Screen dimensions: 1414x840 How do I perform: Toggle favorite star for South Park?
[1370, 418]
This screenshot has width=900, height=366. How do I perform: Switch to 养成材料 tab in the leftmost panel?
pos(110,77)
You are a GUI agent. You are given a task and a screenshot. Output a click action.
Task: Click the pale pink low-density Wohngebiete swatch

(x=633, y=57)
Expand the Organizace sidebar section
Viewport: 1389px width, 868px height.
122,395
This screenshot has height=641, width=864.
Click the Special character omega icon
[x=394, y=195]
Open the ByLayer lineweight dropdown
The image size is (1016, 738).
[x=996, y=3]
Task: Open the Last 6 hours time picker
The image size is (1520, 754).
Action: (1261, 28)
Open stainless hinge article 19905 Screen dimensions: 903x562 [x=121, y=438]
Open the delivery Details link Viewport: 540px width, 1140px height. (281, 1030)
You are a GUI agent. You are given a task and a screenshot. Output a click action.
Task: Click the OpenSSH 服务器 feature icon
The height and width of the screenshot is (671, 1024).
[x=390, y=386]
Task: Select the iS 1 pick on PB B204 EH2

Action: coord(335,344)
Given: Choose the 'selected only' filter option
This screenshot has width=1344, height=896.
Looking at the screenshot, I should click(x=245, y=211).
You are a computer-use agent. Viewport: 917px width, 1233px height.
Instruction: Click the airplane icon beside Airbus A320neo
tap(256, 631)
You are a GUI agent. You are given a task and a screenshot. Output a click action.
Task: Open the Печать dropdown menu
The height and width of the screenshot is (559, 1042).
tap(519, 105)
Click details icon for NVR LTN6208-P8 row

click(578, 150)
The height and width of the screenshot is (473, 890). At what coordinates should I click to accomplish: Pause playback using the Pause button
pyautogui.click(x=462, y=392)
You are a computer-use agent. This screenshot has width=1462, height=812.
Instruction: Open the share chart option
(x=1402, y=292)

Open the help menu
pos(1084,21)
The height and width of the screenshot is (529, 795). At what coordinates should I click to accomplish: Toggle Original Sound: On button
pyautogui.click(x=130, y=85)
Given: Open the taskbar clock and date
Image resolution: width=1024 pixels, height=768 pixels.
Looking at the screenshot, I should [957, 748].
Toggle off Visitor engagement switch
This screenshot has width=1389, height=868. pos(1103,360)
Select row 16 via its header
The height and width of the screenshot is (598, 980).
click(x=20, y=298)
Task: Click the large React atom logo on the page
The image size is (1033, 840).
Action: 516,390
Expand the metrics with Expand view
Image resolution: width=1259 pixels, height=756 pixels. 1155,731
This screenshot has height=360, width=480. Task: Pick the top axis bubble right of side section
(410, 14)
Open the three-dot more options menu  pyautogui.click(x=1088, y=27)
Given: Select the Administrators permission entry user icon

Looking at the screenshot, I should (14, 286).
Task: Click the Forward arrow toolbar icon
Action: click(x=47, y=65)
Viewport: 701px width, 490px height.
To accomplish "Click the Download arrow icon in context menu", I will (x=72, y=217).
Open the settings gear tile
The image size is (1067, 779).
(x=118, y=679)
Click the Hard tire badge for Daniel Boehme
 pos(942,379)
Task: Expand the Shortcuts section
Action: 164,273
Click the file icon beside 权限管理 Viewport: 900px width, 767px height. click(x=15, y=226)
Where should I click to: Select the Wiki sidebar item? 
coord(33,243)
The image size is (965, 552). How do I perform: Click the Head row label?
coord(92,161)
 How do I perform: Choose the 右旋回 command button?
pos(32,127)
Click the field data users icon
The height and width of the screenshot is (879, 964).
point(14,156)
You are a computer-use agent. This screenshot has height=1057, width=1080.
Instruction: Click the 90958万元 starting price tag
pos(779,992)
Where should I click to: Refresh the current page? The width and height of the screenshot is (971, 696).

WHAT YOU NEED TO DO:
Reproduce the items from the line containing "This screenshot has width=900, height=366." through the line containing "Action: coord(335,344)", substituting "drop-down list" for "dropdown" and leaving everything else unchanged.

THE OUTPUT:
This screenshot has width=900, height=366. How do I perform: Switch to 养成材料 tab in the leftmost panel?
pos(110,77)
You are a GUI agent. You are given a task and a screenshot. Output a click action.
Task: Click the pale pink low-density Wohngebiete swatch

(x=633, y=57)
Expand the Organizace sidebar section
Viewport: 1389px width, 868px height.
122,395
This screenshot has height=641, width=864.
Click the Special character omega icon
[x=394, y=195]
Open the ByLayer lineweight drop-down list
The image size is (1016, 738).
[x=996, y=3]
Task: Open the Last 6 hours time picker
The image size is (1520, 754).
Action: (1261, 28)
Open stainless hinge article 19905 Screen dimensions: 903x562 [x=121, y=438]
Open the delivery Details link Viewport: 540px width, 1140px height. (281, 1030)
You are a GUI agent. You are given a task and a screenshot. Output a click action.
Task: Click the OpenSSH 服务器 feature icon
The height and width of the screenshot is (671, 1024).
[x=390, y=386]
Task: Select the iS 1 pick on PB B204 EH2

Action: coord(335,344)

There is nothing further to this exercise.